Oczywiscie ze tak, ale uwazam, ze jesli mowa o GW2, to przy tej calej otwartosci i mozliwosciach, gra powinna pojsc wlasnie w te strone. GW1 mial jeden problem (choc dla mnie to zaleta i to nadalo grze klimatu) - zamkniety swiat, ktory byl podzielony na male lokacje. No i ich tunelowosc. Wlasnie z tego wzgledu takie rozwiazania, jakie wypisales, dobrze sie spisaly w tym tytule.

Problem leży w nagradzaniu - w GW2 nie jesteś nagradzany za granie

Nie gralem w to tyle co ty, ale racja jest, ze nie czulem sie nagradzany, czegokolwiek bym nie robil. To dlatego, ze wszyscy sa rownani caly czas do tego samego poziomu. Lewacka gra xD

No i tak mysle, ze przeciez najlepsza nagroda by bylo takie zdobycie terytorium kontrolowanego przez znienawidzona gildie, co nie? Przejecie wplywow, itp. To buduje comjuniti. Sympatie, antypatie, wojny, itp.

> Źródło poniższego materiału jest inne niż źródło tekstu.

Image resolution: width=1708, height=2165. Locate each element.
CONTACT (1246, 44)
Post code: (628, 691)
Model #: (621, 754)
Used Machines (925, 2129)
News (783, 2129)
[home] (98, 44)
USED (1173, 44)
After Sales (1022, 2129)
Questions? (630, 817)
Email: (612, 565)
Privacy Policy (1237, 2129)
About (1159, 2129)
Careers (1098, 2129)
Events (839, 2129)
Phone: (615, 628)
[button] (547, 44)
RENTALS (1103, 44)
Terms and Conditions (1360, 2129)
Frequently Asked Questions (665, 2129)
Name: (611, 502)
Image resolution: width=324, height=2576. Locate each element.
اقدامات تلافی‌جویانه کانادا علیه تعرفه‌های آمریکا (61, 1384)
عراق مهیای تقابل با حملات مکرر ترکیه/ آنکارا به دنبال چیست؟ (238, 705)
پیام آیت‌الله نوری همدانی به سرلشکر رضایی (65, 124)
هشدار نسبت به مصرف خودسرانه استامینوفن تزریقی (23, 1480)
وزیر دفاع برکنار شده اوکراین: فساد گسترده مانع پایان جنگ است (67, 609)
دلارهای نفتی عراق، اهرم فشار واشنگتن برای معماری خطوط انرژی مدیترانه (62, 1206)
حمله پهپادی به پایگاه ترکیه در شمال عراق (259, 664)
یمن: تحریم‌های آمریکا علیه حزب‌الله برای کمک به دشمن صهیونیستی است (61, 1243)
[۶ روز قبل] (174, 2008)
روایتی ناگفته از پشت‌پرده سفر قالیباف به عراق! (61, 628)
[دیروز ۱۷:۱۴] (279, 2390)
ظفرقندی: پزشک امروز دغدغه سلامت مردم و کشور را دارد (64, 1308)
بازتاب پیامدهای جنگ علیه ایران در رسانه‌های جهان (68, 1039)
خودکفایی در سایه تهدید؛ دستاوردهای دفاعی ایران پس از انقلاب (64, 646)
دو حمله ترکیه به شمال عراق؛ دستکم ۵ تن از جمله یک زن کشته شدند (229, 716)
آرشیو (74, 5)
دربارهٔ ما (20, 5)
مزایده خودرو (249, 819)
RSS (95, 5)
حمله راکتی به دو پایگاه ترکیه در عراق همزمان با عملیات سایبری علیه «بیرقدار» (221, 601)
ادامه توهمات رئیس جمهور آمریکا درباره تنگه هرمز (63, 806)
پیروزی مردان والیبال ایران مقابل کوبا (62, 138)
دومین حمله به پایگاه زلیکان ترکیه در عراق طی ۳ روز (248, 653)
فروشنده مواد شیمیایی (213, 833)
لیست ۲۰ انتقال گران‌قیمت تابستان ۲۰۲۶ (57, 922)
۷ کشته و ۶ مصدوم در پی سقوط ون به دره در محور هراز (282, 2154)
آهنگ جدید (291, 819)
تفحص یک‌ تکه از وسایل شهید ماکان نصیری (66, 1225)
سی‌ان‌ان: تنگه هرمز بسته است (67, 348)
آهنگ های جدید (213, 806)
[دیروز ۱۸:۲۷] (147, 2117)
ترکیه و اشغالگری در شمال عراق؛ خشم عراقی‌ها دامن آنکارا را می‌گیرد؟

Loor, bądź tak miły i nim się wypowiesz na temat mojej gry w GW2, przewiń na początek tego tematu. Kiedy miałem 400h, to myślałem o tej grze w samych superlatywach - ale to było 2 lata temu.

I z tym Bound on Use to chyba też kawał - wszystkie Ascendedy, unikatowe minisy (np za zwycięstwo w 1szym sezonie WvW) itp. są account bound.

Zrozum też różnicę między buildem postaci, a setupem teamu. Już sam fakt, jak napisałeś, że są 2/3 buildy na klasę ogranicza liczbę skutecznych setupów do bardzo małej ilości. I nie OP, a skuteczne.

No i sam sobie przeczysz: w gw samemu robisz swój build, ale tylko 2/3 stworzone na necie działają.

Wygra ten, który ma build prosa z neta. Bo nikt nie idzie na turniej czyimś buildem, nie ucząc się nim grać przez 100 meczy.

No i słowo klucz - dodatki. Gra ma już prawie 3lata. Jest jeden. Zapowiedziany. Może.

I jeszcze słowo podsumowania apropo nagradzania - w GW co rok dostawałeś minisa/tonic. Każdy był coś warty, czasami się usuwało postacie i zakładało nowe, aby farmić minisy.

W GW2 dostałeś Mini Jennah, booster i scroll do podbicia levela do 20.

Dzz, przejmowanie terytorium niekoniecznie jest tym, czego ta gra potrzebuje. Na razie niech dadzą GvG i Guild Halls. Potem możemy o tym porozmawiać.

Ja mini Jennah też dostałem, a nie grałem ponad pół roku. Zdziwiłem się jak wbiłem po dłuższej przerwie i bum coś mam.

@up

Mini Jennah sie dostaje na pierwsze urodziny naszej postaci. To w sumie trochę głupie, bo mm ich kilka.

To aż tak głupie nie było, bo możesz sobie teraz otworzyć mini harem.

Za to kompletną głupotą było dawanie scrolla na 20lvl na drugie urodziny postaci.